Much of the story revolves around the
"Rajah," a mysterious chess-playing machine. Did the Rajah
really exist?
The
real world equivalent of the Rajah was the famous Mechanical Turk. I imagine the Rajah as a knock-off of the
Turk, touring Europe at the same time.
What was the biggest challenge in doing the research
for the book?
Jam! It's one thing to research a period or a
historical figure; it's another thing to find an answer to a single, specific
question. The single task that took me the longest was trying to figure out
whether a particular character, at a particular place and a particular point in
time, would, or would not, be able to get her hands on a jar of jam. Trying to
get a definite answer forced me to look up everything from the development of
plantations in Barbadoes to Napoleon's contribution to the sugar-beet industry.

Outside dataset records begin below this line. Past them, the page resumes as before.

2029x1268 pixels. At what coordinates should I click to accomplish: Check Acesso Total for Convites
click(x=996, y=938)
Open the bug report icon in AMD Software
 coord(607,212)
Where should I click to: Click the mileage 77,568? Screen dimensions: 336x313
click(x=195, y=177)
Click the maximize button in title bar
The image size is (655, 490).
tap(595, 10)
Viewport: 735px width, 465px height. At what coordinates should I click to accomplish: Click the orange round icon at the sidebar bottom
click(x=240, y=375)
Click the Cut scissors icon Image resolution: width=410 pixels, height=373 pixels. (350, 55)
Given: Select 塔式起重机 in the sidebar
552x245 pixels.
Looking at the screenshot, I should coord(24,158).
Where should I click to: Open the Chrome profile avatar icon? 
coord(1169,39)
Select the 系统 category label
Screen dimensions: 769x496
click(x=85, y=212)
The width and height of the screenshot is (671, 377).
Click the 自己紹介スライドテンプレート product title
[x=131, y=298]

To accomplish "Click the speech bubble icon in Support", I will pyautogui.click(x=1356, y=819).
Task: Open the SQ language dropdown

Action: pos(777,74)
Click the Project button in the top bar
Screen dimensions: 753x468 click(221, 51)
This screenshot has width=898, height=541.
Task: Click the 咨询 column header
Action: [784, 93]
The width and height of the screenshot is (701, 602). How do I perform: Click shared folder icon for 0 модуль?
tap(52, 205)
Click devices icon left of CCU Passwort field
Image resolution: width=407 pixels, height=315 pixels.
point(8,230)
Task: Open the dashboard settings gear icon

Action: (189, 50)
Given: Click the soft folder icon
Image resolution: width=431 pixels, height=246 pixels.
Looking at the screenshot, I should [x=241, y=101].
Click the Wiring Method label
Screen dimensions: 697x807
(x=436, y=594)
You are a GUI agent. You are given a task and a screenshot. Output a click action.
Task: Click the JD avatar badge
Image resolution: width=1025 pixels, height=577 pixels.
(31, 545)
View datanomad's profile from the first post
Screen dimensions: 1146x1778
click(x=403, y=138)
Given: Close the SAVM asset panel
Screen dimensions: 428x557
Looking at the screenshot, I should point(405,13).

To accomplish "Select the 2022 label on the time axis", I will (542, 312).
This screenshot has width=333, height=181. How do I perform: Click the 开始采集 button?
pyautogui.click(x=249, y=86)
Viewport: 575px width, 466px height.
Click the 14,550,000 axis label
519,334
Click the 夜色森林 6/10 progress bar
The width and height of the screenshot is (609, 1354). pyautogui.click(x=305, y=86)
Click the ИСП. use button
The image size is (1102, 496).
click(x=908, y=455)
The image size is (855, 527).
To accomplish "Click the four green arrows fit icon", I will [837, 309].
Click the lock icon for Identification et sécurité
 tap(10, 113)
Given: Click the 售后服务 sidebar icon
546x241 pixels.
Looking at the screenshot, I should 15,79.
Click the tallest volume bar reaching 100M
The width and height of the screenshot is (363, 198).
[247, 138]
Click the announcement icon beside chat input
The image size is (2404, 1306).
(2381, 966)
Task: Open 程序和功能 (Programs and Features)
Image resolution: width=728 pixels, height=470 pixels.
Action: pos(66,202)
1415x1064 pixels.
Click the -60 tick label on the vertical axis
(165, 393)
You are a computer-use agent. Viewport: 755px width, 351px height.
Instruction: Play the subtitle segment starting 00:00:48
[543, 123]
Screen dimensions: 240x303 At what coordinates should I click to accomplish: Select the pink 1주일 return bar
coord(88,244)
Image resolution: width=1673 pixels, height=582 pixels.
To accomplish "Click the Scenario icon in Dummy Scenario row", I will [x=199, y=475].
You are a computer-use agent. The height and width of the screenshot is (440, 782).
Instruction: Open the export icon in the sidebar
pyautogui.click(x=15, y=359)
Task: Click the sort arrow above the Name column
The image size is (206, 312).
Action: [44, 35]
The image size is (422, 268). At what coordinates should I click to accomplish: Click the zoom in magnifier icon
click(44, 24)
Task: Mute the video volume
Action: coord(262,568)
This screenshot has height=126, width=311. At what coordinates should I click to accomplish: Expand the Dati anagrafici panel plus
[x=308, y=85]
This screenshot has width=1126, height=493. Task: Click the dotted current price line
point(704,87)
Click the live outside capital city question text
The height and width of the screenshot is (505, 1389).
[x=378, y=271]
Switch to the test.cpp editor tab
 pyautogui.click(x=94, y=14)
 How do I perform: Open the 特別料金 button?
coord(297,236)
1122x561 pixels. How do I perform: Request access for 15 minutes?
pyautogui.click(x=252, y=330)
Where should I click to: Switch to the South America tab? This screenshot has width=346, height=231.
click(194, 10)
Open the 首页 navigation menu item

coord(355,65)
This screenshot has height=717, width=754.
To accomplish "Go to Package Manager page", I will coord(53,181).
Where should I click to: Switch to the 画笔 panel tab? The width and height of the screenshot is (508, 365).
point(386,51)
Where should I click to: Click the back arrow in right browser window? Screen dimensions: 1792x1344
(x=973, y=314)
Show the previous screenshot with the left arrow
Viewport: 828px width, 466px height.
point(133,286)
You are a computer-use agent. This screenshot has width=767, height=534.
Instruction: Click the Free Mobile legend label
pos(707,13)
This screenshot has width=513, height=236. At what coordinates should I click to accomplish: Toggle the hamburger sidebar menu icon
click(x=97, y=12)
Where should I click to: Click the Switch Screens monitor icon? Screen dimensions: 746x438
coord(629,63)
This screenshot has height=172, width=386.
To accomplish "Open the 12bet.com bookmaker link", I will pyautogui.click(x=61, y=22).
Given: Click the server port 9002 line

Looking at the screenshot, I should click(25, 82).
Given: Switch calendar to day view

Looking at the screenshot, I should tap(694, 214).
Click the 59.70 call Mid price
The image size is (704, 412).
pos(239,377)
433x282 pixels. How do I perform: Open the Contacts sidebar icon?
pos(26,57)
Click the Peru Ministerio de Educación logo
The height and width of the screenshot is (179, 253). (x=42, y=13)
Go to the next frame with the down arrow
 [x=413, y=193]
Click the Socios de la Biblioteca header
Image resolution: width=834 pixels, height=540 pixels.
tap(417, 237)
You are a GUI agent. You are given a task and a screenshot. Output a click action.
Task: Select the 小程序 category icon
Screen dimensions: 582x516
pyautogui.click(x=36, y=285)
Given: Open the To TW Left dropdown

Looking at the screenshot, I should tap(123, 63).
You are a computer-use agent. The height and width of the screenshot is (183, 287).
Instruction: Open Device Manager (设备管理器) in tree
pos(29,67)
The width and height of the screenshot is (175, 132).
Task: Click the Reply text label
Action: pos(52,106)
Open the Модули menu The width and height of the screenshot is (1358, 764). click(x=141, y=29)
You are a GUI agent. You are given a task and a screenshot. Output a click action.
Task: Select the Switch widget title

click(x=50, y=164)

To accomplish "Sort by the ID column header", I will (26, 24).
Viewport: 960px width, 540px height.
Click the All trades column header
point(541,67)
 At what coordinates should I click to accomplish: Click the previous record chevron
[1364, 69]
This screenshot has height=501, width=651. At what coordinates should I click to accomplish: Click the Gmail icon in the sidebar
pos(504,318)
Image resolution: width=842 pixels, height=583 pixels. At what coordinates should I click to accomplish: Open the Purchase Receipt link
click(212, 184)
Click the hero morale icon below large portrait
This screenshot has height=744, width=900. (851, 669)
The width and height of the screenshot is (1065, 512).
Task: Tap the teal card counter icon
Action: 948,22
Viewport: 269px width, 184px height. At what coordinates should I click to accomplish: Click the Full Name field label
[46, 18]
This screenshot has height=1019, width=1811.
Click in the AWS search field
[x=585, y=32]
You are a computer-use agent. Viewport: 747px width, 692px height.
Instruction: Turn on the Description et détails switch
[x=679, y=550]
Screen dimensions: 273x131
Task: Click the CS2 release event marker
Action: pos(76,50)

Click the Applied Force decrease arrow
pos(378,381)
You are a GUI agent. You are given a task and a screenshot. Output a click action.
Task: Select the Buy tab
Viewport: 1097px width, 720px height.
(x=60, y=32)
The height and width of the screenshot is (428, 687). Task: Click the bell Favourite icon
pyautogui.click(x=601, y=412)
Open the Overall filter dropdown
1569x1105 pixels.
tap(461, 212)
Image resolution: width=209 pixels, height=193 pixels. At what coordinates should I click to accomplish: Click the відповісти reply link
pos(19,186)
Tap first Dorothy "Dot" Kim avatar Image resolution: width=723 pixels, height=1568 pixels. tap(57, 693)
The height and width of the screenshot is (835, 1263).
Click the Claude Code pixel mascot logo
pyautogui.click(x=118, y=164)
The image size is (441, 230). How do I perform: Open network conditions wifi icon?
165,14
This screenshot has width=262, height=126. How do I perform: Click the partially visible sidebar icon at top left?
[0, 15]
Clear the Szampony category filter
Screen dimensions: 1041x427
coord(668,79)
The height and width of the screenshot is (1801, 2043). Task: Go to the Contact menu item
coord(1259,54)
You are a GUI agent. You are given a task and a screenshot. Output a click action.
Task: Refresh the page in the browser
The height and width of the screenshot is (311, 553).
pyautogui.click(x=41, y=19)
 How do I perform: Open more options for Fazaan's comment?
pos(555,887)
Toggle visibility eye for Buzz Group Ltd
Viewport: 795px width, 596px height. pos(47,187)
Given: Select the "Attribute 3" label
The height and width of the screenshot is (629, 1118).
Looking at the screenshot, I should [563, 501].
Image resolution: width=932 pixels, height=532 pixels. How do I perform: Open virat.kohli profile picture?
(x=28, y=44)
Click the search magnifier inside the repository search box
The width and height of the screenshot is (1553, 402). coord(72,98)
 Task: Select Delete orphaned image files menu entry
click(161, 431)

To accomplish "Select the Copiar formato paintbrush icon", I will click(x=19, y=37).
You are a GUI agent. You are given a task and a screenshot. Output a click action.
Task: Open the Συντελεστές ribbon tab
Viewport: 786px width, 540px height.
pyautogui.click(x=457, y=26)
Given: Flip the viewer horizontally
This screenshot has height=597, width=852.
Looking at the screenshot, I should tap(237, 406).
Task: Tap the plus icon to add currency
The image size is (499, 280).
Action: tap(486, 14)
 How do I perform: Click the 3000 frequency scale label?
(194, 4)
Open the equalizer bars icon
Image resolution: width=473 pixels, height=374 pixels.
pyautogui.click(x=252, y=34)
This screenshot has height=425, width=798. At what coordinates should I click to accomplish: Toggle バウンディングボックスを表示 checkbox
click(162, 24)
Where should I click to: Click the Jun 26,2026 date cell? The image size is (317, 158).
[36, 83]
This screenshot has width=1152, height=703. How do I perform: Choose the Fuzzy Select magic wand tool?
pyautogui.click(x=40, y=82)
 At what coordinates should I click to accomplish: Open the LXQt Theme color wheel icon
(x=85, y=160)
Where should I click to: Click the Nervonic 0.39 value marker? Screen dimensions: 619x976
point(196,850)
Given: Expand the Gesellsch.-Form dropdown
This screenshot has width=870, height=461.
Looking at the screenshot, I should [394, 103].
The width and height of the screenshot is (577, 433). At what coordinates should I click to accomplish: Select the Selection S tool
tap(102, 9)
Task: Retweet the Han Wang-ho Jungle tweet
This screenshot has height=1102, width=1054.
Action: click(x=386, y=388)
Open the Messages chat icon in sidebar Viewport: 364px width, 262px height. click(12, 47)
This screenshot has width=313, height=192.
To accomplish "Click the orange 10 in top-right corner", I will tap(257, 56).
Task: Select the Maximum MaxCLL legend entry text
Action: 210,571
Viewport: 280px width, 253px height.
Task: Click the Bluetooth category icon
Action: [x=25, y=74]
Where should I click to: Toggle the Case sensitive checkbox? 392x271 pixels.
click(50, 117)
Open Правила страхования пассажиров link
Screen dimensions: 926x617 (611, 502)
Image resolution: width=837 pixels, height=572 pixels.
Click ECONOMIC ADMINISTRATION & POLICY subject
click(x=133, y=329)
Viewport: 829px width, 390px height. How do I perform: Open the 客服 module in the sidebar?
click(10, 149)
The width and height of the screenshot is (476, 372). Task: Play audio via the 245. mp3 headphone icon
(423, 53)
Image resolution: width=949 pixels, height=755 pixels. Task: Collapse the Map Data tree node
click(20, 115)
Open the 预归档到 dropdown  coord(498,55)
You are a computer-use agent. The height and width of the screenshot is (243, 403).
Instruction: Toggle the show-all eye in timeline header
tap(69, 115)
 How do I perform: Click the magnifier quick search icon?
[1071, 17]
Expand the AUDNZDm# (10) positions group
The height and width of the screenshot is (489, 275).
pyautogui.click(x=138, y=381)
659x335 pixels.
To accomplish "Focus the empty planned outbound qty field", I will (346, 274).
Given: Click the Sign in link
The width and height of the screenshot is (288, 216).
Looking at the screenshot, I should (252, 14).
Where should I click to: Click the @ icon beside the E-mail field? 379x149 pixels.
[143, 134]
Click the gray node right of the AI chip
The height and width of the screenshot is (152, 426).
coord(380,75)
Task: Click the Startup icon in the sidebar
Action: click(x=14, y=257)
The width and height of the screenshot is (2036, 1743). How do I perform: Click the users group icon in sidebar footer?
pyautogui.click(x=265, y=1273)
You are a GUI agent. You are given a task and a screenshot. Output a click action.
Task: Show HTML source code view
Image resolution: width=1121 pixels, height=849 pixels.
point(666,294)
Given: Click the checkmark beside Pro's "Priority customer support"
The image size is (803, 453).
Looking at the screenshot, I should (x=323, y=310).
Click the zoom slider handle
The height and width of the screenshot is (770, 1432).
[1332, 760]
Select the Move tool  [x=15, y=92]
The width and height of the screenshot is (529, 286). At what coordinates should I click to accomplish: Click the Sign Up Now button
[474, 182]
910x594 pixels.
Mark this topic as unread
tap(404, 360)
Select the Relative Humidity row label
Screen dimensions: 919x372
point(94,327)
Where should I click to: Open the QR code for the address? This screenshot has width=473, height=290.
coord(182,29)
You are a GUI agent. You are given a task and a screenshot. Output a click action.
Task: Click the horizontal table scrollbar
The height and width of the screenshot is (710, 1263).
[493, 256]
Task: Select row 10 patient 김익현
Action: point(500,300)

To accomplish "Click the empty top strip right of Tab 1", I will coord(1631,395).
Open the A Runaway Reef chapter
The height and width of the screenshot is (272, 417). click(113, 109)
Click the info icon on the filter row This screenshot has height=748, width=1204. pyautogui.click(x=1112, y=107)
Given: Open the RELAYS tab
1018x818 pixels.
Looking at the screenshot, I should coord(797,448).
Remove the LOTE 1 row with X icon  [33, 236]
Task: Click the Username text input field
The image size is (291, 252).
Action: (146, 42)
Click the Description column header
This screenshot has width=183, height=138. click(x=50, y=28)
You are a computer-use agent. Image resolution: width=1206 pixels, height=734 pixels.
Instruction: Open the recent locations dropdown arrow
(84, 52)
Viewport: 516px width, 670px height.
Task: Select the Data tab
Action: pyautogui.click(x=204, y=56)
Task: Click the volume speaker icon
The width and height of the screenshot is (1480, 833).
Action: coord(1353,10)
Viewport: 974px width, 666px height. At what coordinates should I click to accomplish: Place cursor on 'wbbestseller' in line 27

What other projects do you have coming out?
My
second book, Shell Game, which will be released in May is more fantasy
than historical fiction, but it does involve pirates, so there's that. It's
similar to The Ghost and the Machine in that it deals with the world
from the perspective of outsiders, and by outsiders I of course mean gay
pirates. Though it's humorous, it has a strong mystery element to it.
My
next project would fall into more of a speculative fiction box. It deals with a
world after ecological collapse, so you have raiding gangs, religious freaks,
desert towns, quite a bit of swearing, and a rabbit for no apparent reason.
Will there be a sequel to The Ghost and the Machine?
The
story keeps going on in my head; whether it makes it onto paper is another
question. The action would be split between Victorian-era Austria and
twentieth-century Montreal, where I would delve a bit into the twisted history
of one of Canada's most notorious mental hospitals. Along the way, there would
be lawyers, vampire lore, and a nod to Europe's mystery man Kaspar Hauser,
while the protagonists try to figure out whether a person buried away from the
workaday world can ever come back to life.
More
information on The Ghost and the Machine
can be found at:
http://binkbooks.bedazzledink.com/binkbooks-ghost.html
Author Bio:
Benny Lawrence lives in Toronto, Canada, where she works as a lawyer while wondering just when in hell she grew up. Occasionally, she dons elaborate hats and sallies out after dark to solve crimes. There being no crimes lying around for her to solve, she mooches off home and eats cookies instead. She enjoys dead languages, not-dead cats, fizzy drinks, preparing for the apocalypse, and board games. She has been told that she takes her board games much too seriously. On a literature front, she is obsessed with mysteries, science fiction, and fantasy books, as long as they involve snappy dialogue and females who can deliver it.